_Supplied passage_
○ ○ ○ ○ ○ ○ ○
British chef and writer

Zena Skinner (27 February 1927 – 6 March 2018) was a British chef, writer, and cookery expert on television and radio.

== Early life ==
Skinner was from Luton, Bedfordshire. Her father owned an electroplating company.

== Career ==
Skinner served in the Women's Royal Naval Service and decoded signals at Portsmouth during World War II. After the war, she worked as a demonstrator at the Eastern Electricity Board showroom in Royston; she also demonstrated electrical appliances in Jamaica and East Africa. While working in Kenya, she met Queen Elizabeth II, and her appearance in publicity photos, serving cakes to Maasai men, led her into television work.

Her first TV appearance was in 1959. She presented daytime cookery programmes for the BBC through the 1960s and 1970s and later, Channel 4. Her style tended to the homely and economical, "relaxed and friendly", without fancy techniques or exotic ingredients. She also contributed to the Radio Times, and wrote several cookery books, including Zena Skinner's Book of Recipes (1968) and Zena Skinner's Down to Earth Cookbook (1982).

Skinner was a brand ambassador for Tupperware products. In 1970 she appeared in a Sainsbury's film, "Quick Change", about shopping and the change to decimal currency. She appeared as a castaway on the BBC Radio programme Desert Island Discs, on 3 March 1969. She founded a charity, Keech Hospice Care, in Luton and raised funds for it.

== Personal life ==
Skinner retired from television in 1989 and lived in Redbourn, Hertfordshire. She died on 6 March 2018, aged 91, a year after her brother Bruce, at the hospice they both supported in Luton.
○ ○ ○ ○ ○ ○ ○
_Dataset excerpts_

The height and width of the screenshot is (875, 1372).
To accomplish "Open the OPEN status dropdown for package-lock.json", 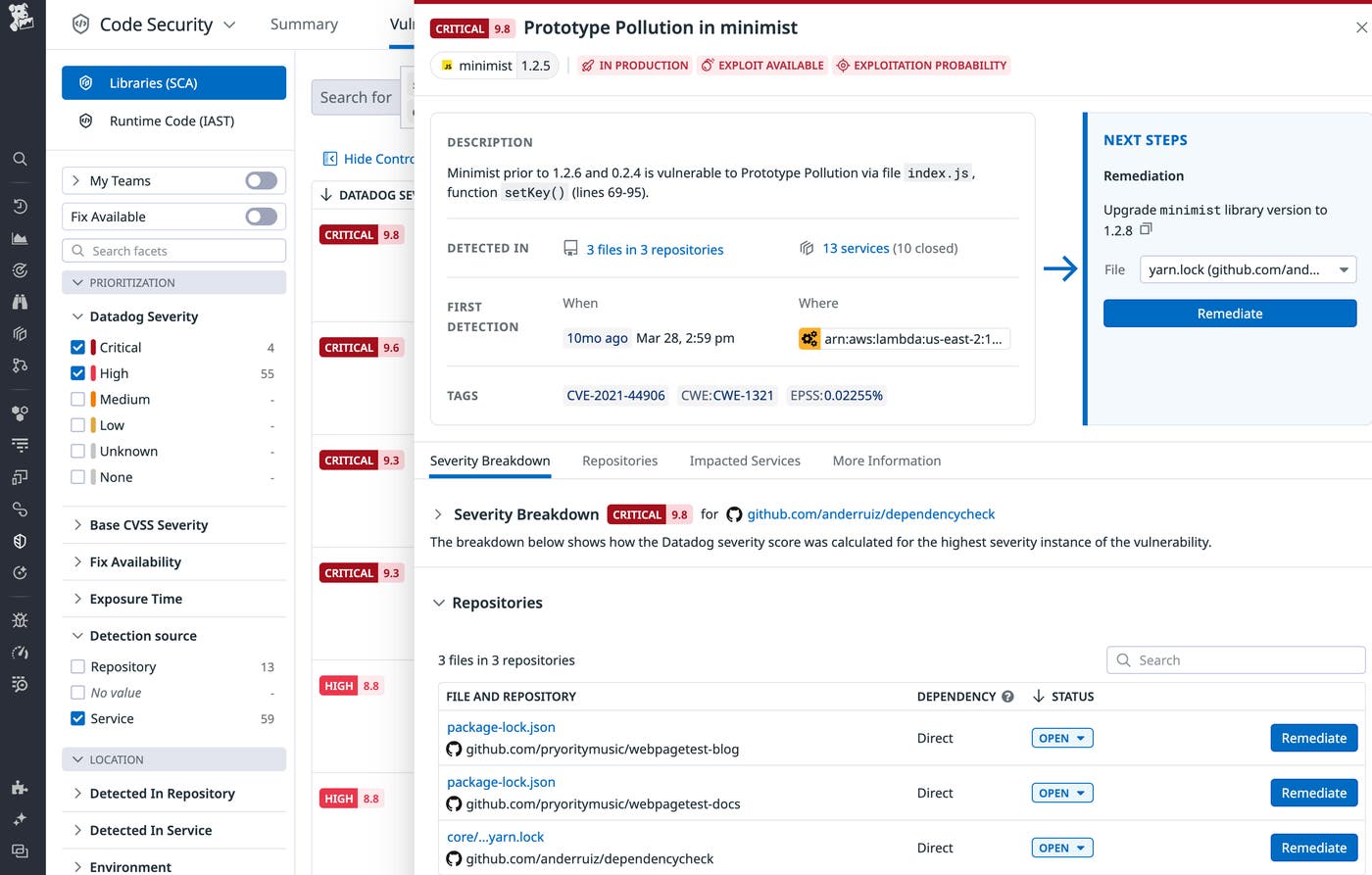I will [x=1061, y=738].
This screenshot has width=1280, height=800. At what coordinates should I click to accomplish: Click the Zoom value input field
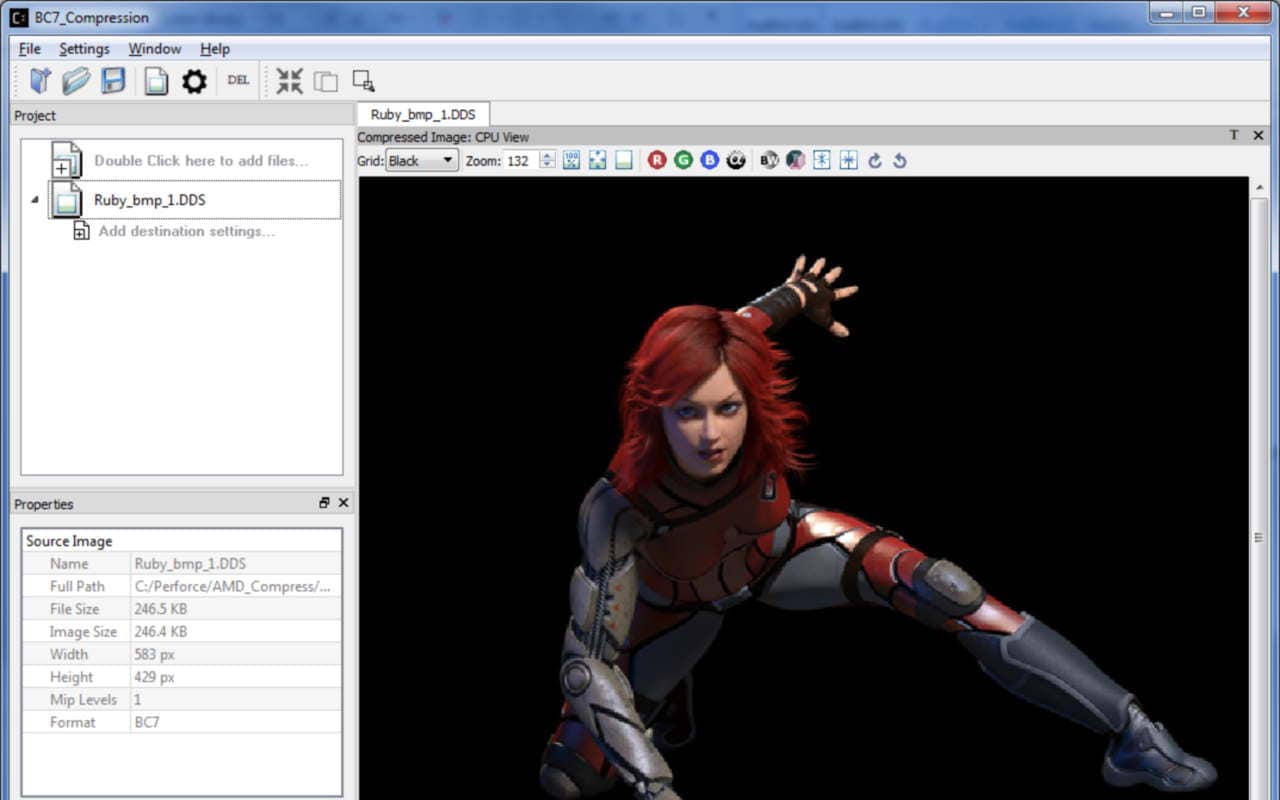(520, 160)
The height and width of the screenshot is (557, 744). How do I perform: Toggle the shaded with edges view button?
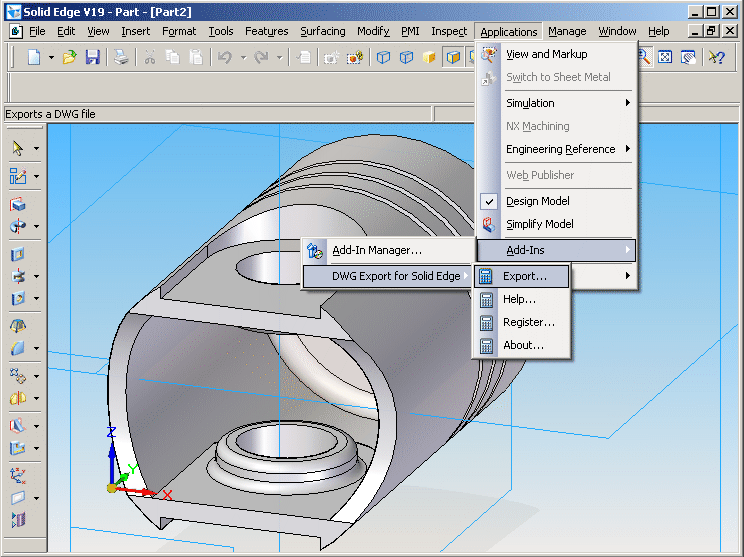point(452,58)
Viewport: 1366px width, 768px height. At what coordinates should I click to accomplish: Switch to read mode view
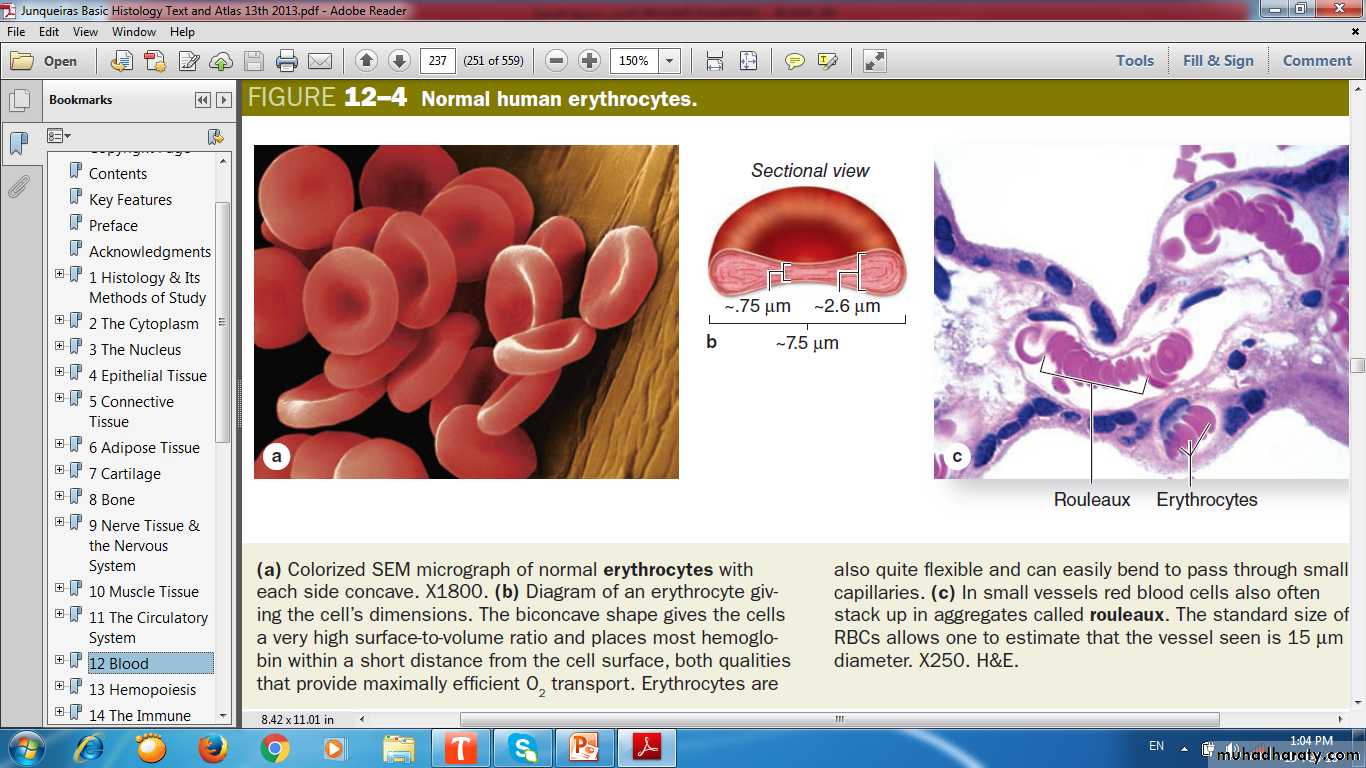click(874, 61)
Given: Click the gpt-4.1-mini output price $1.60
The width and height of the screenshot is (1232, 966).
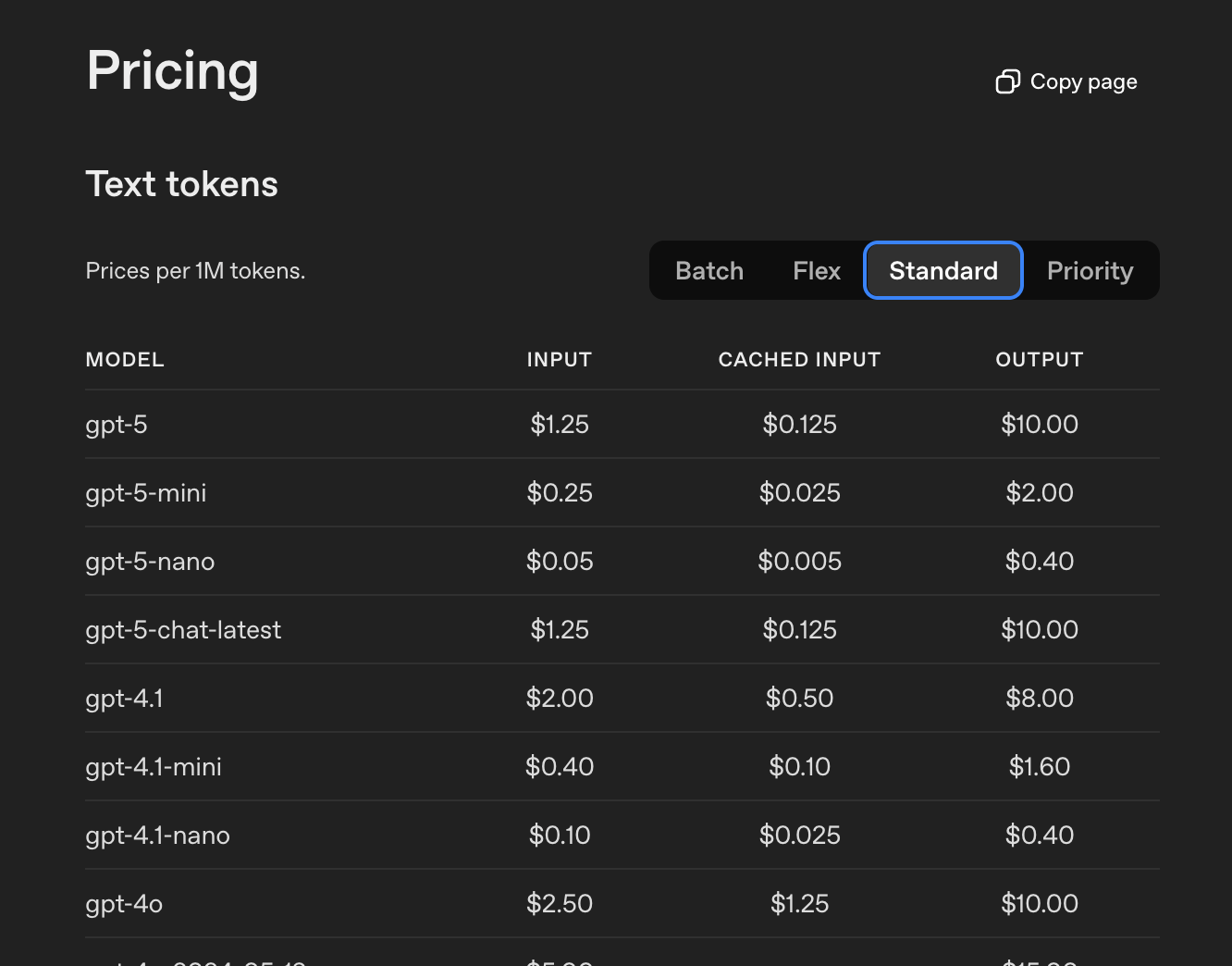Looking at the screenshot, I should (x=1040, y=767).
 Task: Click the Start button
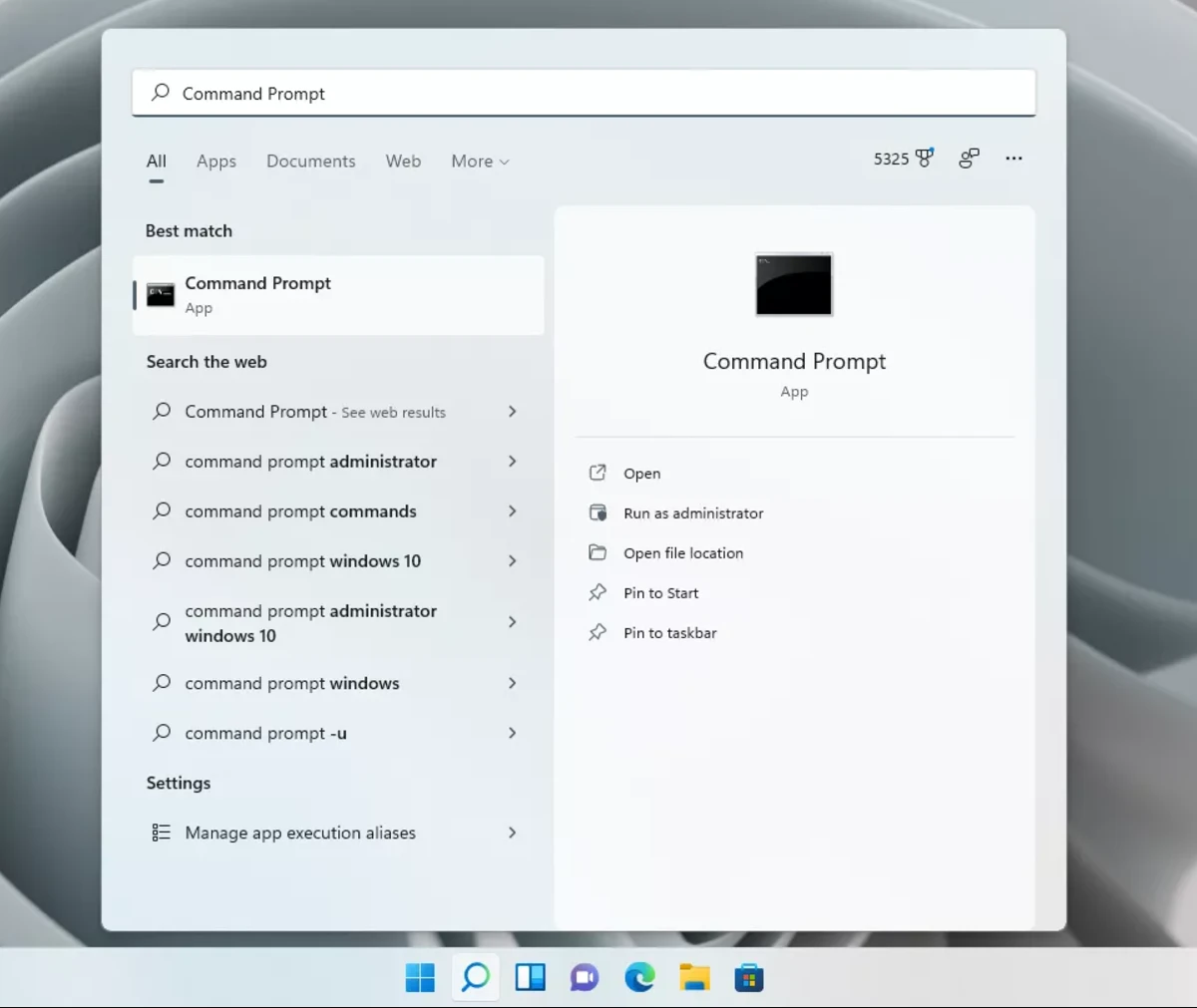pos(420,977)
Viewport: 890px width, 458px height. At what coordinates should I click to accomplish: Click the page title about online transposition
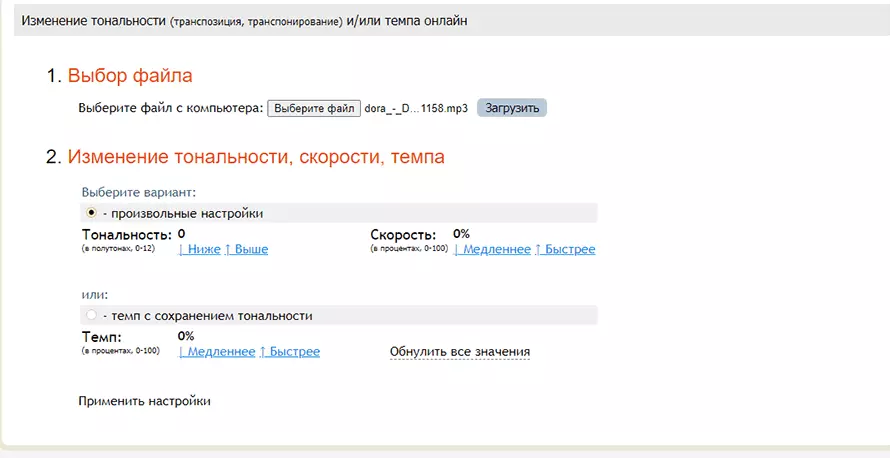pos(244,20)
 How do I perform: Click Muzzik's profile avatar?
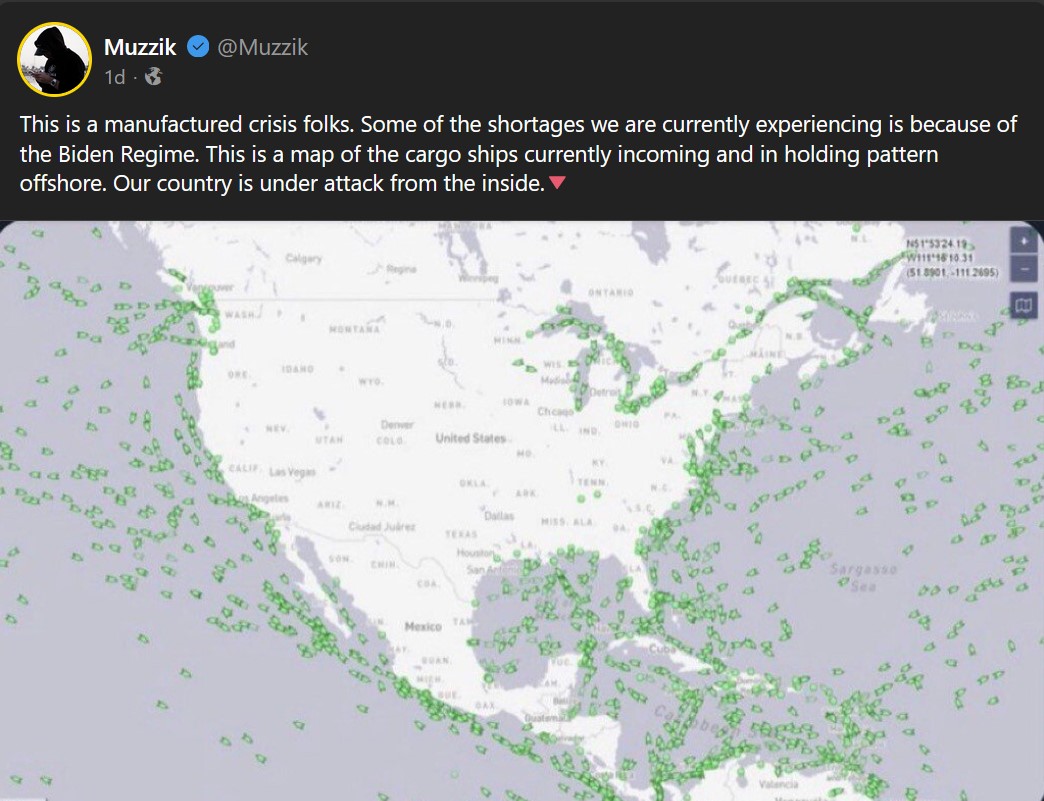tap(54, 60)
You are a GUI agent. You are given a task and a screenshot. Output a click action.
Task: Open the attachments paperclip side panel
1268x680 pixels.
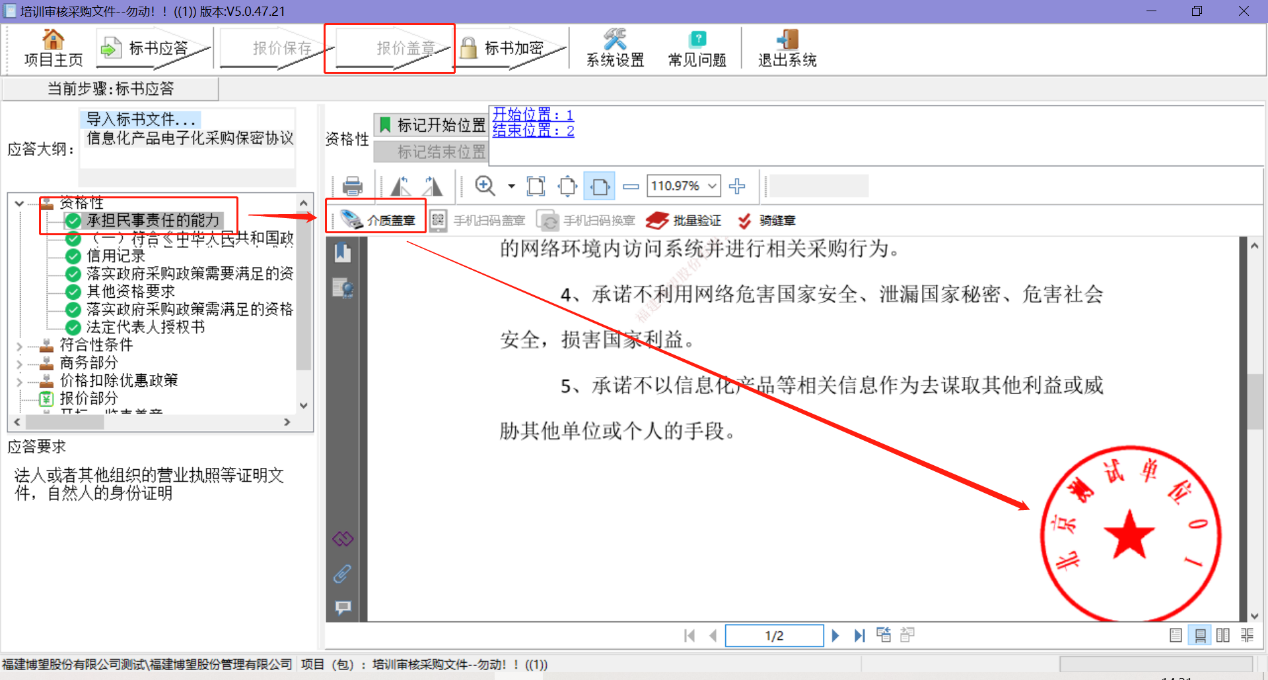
○ ○ ○ ○ ○ ○ ○
_Assignment_
Decide whether each statement agrees with the passage on Zena Skinner, answering yes or no and quoting the words of the passage that settle it. (a) Skinner first appeared on television in 1959. (b) Skinner's father owned a bakery. (c) Skinner retired from television in 1989.

_Expected output_
(a) Yes: "Her first TV appearance was in 1959."
(b) No: "Her father owned an electroplating company."
(c) Yes: "Skinner retired from television in 1989"